Feminine Joy

Gallimaufry - Joyful Girl

by Cylithria Dubois

Cylithria Dubois.

Those of you who read my column regularly know I am a rough-and-tumble type of girl. I can handle weapons and hunt and fish and trap. I have been taught proper logging techniques, carpentry skills and even some electrical work. I can help demolish an interior wall in your home to help you remodel, if I'm asked. One might think from reading such a description that I'm a tomboy.

I've always considered myself a tomboy. Given a choice between shopping and fishing, I'd be quietly hunched on the shore of some body of water attempting to catch Moby Dick himself. You won't find me in any store in a shopping mall, that is for sure. When I am socializing in a group of men and women and the men walk off to look at someone's rebuilt car or new fishing boat, I've got my head shoved under the hood just like any other gear-head. You won't find me sitting with my female peers discussing the trials and tribulations of labor and childbirth.

I guess I don't embody many aspects of being a woman. I will not dye my hair blonde or add light streaks to it so I look like some form of land-living striped bass. You'd be hard pressed to get me into any knitting club or quilters' circle. Although I adore the items made by both knitters and quilters, I can't imagine myself comfortable in those circles. Hand me a hammer, buy me a power tool, let me come rip out your carpet and discover beautiful hardwood floors underneath just begging to be polished back to life--that's heaven to me.

Sometimes I do feel like a failure as a woman, simply because the more genteel things in life bore the living daylights out of me. I will take blood, sweat and tears over soft, lacy, and frilly any day. I don't know why that is, but it is me, in all my flawed glory.

A few weeks ago while out in public I was approached by an acquaintance I hadn't seen in quite a long time, someone whose bathroom I had once helped remodel. He spotted me in a bookstore and came over to say hi. As we stood there and talked and exchanged family updates, I noticed his eyes taking in my appearance. He wasn't checking me out in a manner that a man might if we had been in a dance club; he was simply seeing me as I was.

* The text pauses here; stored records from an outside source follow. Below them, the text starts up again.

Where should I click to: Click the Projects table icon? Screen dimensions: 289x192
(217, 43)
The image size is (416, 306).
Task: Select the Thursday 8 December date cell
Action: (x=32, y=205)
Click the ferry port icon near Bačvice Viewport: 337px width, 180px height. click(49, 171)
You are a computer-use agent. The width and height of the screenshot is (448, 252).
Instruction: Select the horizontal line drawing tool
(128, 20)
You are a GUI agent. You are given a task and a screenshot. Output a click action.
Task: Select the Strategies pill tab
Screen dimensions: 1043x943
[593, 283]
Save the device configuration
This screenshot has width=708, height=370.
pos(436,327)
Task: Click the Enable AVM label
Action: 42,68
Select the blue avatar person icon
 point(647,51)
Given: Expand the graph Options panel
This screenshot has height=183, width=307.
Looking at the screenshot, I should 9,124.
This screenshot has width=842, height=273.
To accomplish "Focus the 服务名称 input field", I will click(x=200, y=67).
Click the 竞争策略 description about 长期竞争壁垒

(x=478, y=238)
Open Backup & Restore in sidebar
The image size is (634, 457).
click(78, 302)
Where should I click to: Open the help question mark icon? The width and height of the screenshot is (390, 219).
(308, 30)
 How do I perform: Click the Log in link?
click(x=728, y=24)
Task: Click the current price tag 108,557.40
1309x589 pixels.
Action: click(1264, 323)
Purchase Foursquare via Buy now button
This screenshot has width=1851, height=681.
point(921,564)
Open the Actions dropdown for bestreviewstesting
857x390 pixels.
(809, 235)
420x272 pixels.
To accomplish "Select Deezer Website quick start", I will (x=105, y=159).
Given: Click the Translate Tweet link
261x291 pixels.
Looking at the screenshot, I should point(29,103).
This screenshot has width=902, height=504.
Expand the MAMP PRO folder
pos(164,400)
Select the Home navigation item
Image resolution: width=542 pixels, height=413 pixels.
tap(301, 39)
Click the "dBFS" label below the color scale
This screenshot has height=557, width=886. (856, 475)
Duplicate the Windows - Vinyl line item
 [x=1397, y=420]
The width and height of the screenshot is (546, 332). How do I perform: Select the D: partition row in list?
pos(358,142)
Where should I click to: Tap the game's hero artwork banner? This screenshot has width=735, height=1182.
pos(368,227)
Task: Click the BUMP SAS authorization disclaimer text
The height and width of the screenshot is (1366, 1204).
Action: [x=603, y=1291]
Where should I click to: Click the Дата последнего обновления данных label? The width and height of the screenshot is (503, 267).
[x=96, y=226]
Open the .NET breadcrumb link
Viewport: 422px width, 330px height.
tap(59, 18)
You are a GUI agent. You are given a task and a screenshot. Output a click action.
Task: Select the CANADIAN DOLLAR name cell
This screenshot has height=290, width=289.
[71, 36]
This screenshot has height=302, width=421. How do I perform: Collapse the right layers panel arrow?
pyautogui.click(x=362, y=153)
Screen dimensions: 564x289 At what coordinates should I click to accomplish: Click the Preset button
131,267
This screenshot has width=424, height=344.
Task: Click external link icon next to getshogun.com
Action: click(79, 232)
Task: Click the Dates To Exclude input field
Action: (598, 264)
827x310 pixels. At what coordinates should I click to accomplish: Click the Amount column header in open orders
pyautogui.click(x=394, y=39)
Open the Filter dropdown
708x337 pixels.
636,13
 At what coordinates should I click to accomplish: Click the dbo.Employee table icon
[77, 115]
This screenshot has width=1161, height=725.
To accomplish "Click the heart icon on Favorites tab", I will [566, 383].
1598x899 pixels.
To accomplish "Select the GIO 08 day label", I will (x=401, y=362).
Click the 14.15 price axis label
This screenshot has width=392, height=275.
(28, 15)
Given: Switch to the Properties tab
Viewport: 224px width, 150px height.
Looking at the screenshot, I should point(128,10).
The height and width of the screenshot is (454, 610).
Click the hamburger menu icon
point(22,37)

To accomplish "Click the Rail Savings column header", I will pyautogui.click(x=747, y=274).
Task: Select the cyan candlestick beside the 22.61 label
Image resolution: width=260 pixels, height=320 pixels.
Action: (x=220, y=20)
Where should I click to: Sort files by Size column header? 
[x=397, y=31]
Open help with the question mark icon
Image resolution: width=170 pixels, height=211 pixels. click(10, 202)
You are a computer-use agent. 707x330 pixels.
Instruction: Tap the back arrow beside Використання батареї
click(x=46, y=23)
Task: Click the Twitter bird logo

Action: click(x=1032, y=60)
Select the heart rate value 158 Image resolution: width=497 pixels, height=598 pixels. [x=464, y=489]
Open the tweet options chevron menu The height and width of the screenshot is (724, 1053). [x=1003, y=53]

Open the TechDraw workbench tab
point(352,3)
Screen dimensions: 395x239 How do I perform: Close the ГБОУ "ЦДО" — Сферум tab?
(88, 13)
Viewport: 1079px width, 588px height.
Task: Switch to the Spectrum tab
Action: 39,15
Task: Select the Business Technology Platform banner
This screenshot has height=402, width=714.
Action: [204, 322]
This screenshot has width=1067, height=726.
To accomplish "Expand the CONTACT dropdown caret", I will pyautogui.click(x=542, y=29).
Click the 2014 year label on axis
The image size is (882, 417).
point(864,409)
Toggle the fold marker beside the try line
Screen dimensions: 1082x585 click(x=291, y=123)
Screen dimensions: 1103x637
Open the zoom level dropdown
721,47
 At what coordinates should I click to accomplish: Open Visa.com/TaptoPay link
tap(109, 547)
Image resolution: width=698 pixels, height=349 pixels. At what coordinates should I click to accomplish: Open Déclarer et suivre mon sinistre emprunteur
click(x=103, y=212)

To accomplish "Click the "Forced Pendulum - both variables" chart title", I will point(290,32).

"You are such a girly girl, Cyl. I still can't believe it was you who demolished that wall in our bathroom," he suddenly blurted out.

I'd tell you about the rest of our conversation, but truthfully, after hearing those words, I lost the rest of our encounter in the fog of my shock.

Me, a "girly girl"? That could not possibly be true... could it? That observation sent me on a soul-searching expedition. It took me a while to step back from my own ideas about myself and look with objective eyes, but I tried.

Physically, I can understand why so many people automatically assume I am retiring, feminine creature. Standing less then five feet tall without heels, and weighing less then ninety pounds, my frame doesn't exactly scream "lumberjack." My hair is long and curly and I usually wear it down. My fingernails are always perfectly manicured and painted in bright colors. I wear delicate jewelry, nothing big, bold or flashy. I dress in jeans and blouses, or if it is called for, form-fitting dresses in longer lengths.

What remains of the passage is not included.